Yazın yaşamımızda uzun yıllara yayılan emeği yurtta ve yurtdışında binlerce çocuğa, gence ulaşan yapıtlarıyla tanıdığımız Aytül Akal’ın Mükemmel Öykü’sünü okumaya durunca, demem o ki öykünün kahramanı Defne’yle tanışınca aklıma geldi kitap fuarlarında yaşadıklarım. Örnekleri çoğaltmaya gerek yok bence. Haydi çevirelim sayfalarını Mükemmel Öykü’nün: Defne’den bir öykü yazmasını istiyor öğretmeni. Haberi alır almaz gösterdiği tavırdan Defne’nin annesinin bu yazı sürecindeki yerini kavrıyoruz.
Belki babası az da olsa doğru bir yerden bakar konuya diye heveslenmiştim Akal’ın ilk satırlarında, yanılmışım. Akal, babayı da katıvermiş “sansürcü” kervanına.

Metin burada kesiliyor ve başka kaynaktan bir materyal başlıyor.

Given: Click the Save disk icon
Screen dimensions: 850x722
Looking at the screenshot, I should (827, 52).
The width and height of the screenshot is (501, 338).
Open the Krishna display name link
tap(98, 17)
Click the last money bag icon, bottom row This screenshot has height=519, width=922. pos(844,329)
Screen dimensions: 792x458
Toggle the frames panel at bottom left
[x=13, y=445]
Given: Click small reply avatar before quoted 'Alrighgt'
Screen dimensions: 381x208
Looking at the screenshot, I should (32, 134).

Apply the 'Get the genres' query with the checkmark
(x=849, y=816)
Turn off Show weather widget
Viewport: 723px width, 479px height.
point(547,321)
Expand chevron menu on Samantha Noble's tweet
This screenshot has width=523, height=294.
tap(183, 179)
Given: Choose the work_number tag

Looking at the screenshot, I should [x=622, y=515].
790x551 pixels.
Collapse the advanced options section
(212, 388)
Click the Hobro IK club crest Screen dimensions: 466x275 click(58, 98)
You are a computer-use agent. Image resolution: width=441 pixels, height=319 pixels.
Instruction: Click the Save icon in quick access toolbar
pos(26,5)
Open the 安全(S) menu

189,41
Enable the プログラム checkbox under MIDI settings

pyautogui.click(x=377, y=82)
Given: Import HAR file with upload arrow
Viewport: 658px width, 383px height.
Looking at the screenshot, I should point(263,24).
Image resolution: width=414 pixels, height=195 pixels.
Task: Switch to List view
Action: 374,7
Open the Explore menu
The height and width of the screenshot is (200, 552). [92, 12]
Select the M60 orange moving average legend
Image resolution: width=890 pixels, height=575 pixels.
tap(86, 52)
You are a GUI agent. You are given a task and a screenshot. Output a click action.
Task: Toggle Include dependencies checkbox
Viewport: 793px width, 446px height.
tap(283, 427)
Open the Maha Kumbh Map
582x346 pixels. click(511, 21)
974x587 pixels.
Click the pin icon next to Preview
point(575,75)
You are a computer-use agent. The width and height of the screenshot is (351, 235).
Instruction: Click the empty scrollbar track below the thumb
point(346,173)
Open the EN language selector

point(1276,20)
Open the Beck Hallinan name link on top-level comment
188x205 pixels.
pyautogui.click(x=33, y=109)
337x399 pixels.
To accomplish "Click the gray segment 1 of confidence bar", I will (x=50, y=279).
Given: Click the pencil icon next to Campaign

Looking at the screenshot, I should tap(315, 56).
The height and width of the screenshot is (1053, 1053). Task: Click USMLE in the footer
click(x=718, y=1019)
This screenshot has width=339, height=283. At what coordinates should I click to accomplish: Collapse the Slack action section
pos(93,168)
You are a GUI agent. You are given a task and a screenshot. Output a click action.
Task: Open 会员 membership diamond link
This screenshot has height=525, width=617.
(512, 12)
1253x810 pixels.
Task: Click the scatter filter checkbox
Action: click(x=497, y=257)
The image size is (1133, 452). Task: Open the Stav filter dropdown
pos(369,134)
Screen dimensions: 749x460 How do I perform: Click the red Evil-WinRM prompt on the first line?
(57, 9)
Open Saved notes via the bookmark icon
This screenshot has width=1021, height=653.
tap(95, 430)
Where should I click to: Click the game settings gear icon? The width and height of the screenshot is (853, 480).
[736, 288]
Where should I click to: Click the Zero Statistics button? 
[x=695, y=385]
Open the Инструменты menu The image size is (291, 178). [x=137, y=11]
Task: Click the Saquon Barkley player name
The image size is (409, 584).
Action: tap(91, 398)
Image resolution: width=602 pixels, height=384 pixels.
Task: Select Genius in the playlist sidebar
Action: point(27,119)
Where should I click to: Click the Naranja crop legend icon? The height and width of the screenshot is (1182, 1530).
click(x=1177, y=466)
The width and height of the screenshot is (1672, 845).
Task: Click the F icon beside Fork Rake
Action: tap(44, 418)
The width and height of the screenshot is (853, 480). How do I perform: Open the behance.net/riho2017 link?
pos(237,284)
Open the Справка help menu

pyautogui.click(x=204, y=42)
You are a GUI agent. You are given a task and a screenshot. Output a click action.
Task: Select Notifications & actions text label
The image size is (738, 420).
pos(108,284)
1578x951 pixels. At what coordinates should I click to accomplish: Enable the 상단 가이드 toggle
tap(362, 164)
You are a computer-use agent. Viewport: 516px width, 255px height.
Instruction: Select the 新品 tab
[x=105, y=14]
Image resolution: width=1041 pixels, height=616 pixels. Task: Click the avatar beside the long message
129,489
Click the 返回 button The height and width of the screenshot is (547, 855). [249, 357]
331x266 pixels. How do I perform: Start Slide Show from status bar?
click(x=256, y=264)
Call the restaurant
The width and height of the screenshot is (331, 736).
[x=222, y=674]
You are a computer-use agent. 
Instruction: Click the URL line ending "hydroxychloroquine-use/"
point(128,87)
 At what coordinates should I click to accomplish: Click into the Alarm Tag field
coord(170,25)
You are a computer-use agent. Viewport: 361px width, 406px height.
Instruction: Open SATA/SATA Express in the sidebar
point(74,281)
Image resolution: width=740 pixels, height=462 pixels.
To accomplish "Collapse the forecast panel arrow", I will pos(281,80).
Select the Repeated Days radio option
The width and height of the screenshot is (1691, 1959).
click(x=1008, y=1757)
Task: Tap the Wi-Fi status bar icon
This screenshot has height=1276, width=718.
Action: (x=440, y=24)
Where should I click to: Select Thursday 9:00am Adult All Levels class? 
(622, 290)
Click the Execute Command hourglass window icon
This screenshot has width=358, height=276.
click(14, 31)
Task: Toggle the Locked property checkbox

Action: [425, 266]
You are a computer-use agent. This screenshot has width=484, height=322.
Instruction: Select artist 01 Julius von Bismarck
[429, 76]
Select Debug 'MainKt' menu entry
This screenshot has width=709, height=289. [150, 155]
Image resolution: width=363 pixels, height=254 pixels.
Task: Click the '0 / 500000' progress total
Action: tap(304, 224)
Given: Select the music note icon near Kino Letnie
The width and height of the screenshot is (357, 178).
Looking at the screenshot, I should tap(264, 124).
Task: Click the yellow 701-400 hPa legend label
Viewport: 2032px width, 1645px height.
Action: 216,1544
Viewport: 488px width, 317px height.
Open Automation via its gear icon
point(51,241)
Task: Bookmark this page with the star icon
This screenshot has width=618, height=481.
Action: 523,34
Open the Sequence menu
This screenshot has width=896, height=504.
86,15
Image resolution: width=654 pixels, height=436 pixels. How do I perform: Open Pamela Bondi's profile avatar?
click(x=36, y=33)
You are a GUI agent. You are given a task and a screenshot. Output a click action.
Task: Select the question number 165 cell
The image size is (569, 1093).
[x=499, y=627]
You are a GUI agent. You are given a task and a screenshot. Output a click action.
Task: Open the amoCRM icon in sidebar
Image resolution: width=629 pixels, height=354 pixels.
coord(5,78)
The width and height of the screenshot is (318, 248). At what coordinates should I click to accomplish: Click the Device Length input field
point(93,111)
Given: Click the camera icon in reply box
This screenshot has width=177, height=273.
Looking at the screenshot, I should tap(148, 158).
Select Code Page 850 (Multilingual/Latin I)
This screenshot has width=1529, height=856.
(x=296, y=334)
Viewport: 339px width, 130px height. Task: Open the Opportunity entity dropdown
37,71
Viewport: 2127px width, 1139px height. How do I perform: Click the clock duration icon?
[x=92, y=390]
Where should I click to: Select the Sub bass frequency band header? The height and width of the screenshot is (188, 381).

Yok birbirimizden farkımız! Sıkça yakındığımız konudur, Türkçemizde her konuyu özgürce işleyen metinlerin çocuklar için yazılamadığı. Dahası çeviri yapıtlarda bu kısıtlamanın neredeyse ortadan kalktığı, başka dillerde yazanlara bambaşka bir yaklaşım sergilediğimiz gerçeği…
DEFNE Mİ YAZIYOR ÖYKÜYÜ?
Defne hevesle oturur öykünün başına. Her yazdığına karşı çıkışlar da yağmur gibi, dolu gibi yağar; çok sürmez sel gelir. Ortada onca selden sonra kalansa tıknefes bir metindir. Öğretmeni, “Ne oldu bu çocukların hayal güçlerine? Nerede ve nasıl yitirdiler?” merakıyla kıvranırken; ben, öyküyü sansürcü anne babaya “Rahat bırakın Defne’yi!” haykırışıyla okuduğumu neden sonra fark ediyorum. Şimdi siz Defne’nin öyküsünü ne yaptığını, gönlünce yazıp yazamadığını, sonrasında nelerin olup bittiğini merak ettiniz, biliyorum. Aytül Akal’ın Defne’yi hangi şahane masal ülkesine taşıdığını kitabı okuduğunuzda kendiniz keşfedin isterim. Benim ilk sözcükten bu yana paylaşmak için didindiklerime ekleyeceklerimi iliştireyim şuracığa ki yazı da tamamlanmaya doğru yol alsın.
BEDAVA BEKÇİLİK…
Bir yanda alabildiğine kirli, kirlenmeye devam eden üstelik bir o kadar da güvensiz gündelik yaşamımız; bir yandaysa ücretsiz-maaşsız “ahlak bekçiliği” kervanında yer beğenme / yer kapma hallerimiz. Hem de hiç düşünmeden hem de sevgi adına hem de kendi çocukluk hayallerimizi bile acımasızca terk ederek. Hepimizin öğretmeni Adnan Binyazar, edebiyat yapıtlarını terbiye(!) aracı sanma hallerimizi, “Edebiyattan bir şey öğrenilmez ama edebiyattan öğrenilen de başka hiçbir yerden öğrenilmez!” çığlıyla çöpe atmıştı. “O” olmayacak, “bu” aman ha, “şu” sakın ha, “öteki” daha neler, “beriki” bozar çocuğun ahlakını, “şuradaki”ni ya örnek alırsa çocuk kılığına bürünmüş “sınırlama, yasaklama, arıtma, terbiyeli kılma…” halleriyle ortaya konacak metinlerin ne edebiyatla bir ilgisi vardır ne sanatla ne de hayatla. Sözün tam da burasında aklıma geleni de not düşeyim: Yetişkinler olarak, hayatın gerçekleriyle hiçbir bağı kalmamış, gündelik yavanlığı diline dolamış bu türden metinleri / kitapları hangimiz okuruz ki çocuklarımızın bu “sade suya tirit” işlere ilgi duymasını, sevgiyle yaklaşmasını beklemekteyiz?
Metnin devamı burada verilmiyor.